Although the current study demonstrates the importance of the transnitrosylation activity of Trx1 during myocardial ischemia, the cellular level of S-nitrosylation is also regulated by enzymes that promote protein denitrosylation, including GSNO reductase (GSNOR) (42). GSNOR regulates intracellular levels of GSNO, an important bioavailable reserve of NO in cells. Mice lacking GSNOR exhibited protection against myocardial injury (43, 44). Thus, it is important to understand how the balance between transnitrosylation and denitrosylation is controlled in the stressed heart. Interestingly, it has been shown that Trx1 and Trx1 reductase negatively affect GSNO (45). Thus, it will be interesting to elucidate the interaction between the Trx1 system and the GSNO system.

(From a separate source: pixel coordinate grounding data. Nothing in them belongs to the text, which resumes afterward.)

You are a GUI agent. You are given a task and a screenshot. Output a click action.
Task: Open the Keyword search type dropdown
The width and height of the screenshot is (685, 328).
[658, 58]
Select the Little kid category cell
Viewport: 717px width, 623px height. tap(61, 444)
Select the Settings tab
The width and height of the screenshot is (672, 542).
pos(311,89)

We show that thiol-disulfide exchange between Trx1 and Atg7 and S-nitrosylation of Trx1 and Atg7 take place in cultured cardiomyocytes in vitro. We also show that S-nitrosylation of Atg7 during ischemia was attenuated in cardiac-specific Trx1-KO mice. Thus, our results indicate that Trx1-mediated transnitrosylation of Atg7 is important in cardiomyocytes. Since Trx1-C73S–KI and Atg7-C402S–KI mice are systemic KI mice, however, we cannot exclude involvement of Trx1-mediated Atg7 transnitrosylation in non-myocytes in mediating the protection against myocardial ischemia. We found that, as in cardiomyocytes, GD-induced S-nitrosylation of Trx1 also takes place in cardiac fibroblasts. Thus, the functional significance of Trx1-mediated Atg7 transnitrosylation in various cell populations in the heart remains to be further clarified using unbiased approaches, including single-cell RNA sequencing analyses.

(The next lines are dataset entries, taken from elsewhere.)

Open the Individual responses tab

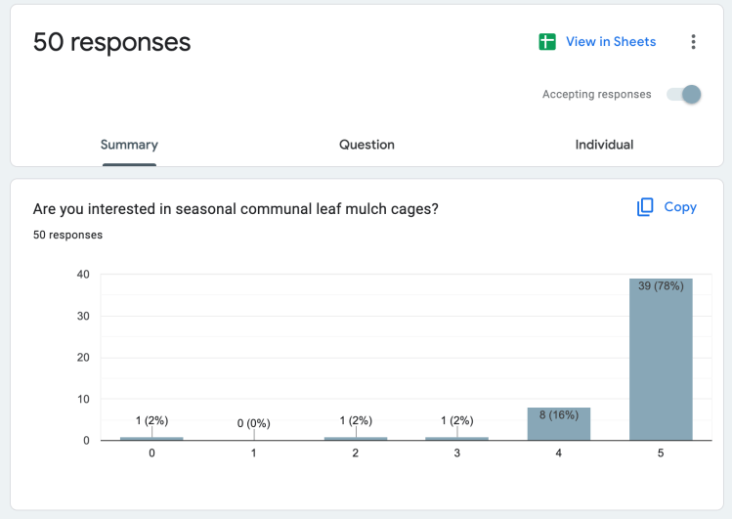point(604,145)

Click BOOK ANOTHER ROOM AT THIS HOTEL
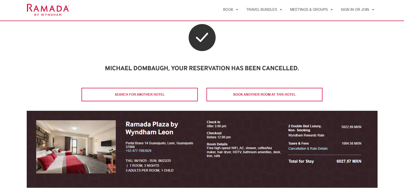tap(264, 95)
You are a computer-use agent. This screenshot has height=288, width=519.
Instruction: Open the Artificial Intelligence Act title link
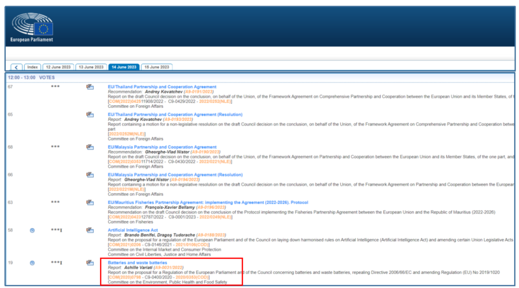[x=133, y=230]
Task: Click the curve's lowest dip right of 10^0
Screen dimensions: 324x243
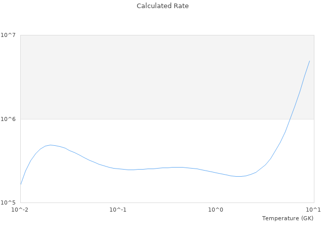Action: pos(238,176)
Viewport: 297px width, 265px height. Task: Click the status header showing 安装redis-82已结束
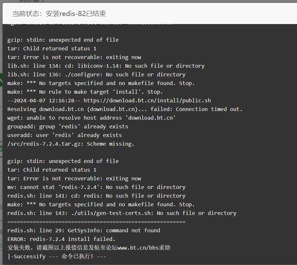(x=59, y=13)
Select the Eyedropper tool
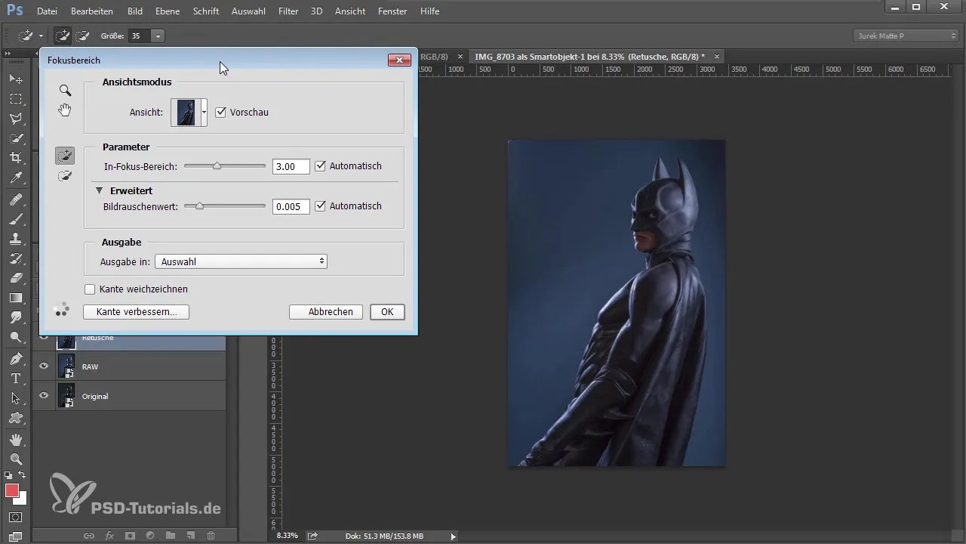This screenshot has height=544, width=966. pos(15,178)
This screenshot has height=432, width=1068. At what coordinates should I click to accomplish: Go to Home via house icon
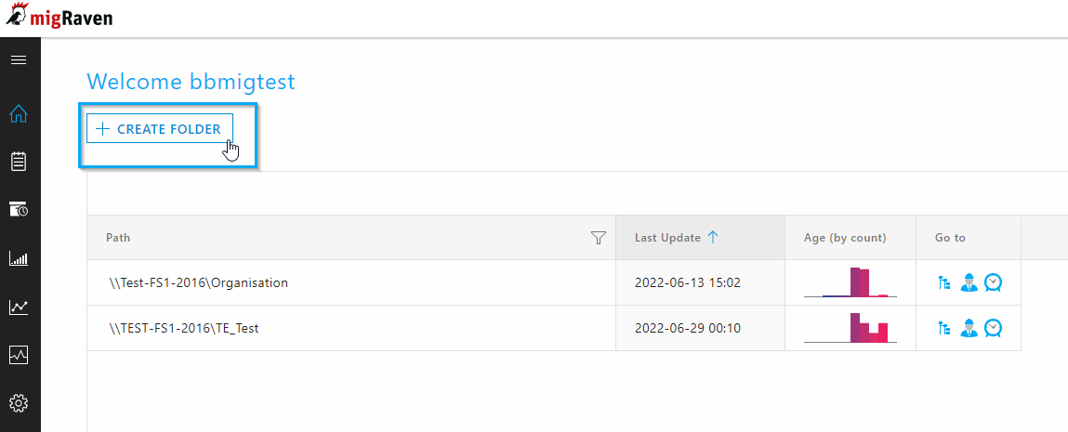(x=19, y=113)
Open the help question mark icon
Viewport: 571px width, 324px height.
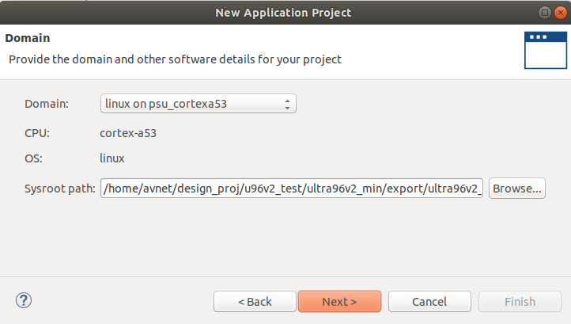24,301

We speculate that Atg7-mediated activation of autophagy protects the heart against ischemia through preservation of ATP and the cellular quality-control mechanisms. However, contributions of other mechanisms cannot be excluded and further investigation is warranted. For example, ATAC sequencing analyses may clarify the chromatin accessibility and transcriptome influenced by the Trx1-Atg7–induced protection against ischemia.

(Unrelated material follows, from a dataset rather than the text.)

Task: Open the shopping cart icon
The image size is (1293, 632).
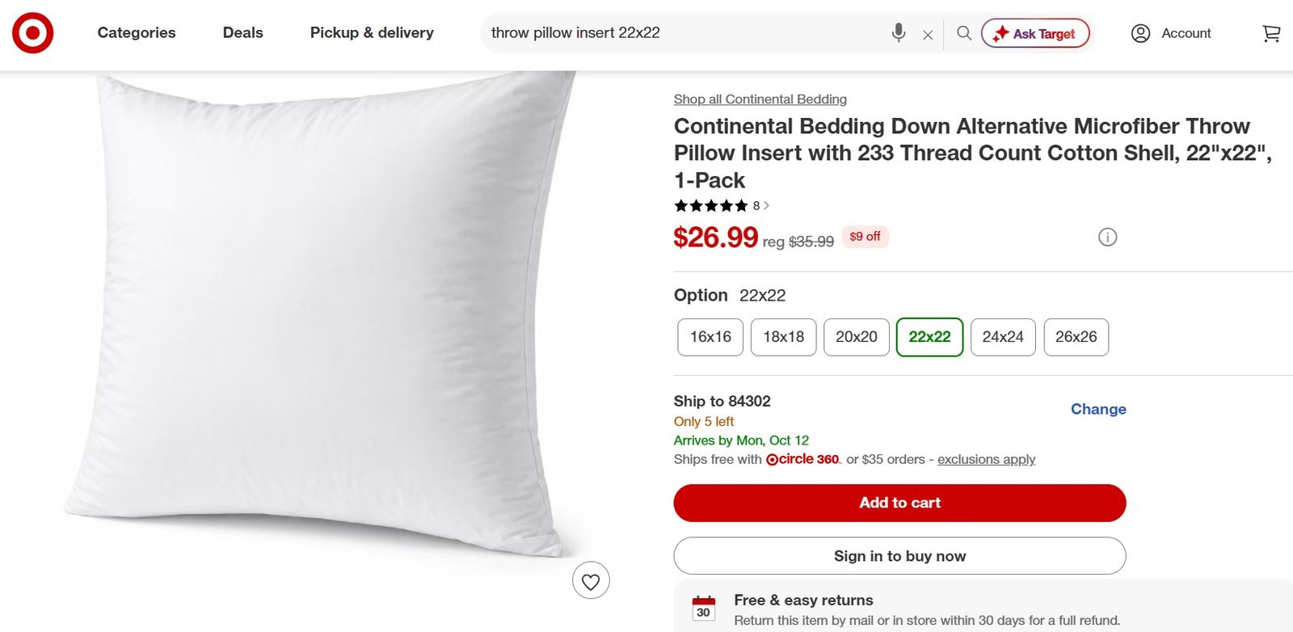Action: pos(1271,33)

Although Trx1-C73S–KI mice exhibited larger myocardial injuries after 3 hours of ischemia than WT mice, their left ventricular function was maintained after 48 hours of fasting even though autophagic flux was inhibited. We speculate that the level of stress is greater in myocardial ischemia caused by permanent occlusion than during fasting. Thus, Trx1-mediated transnitrosylation of Atg7 is more important for protection against prolonged ischemia than against fasting.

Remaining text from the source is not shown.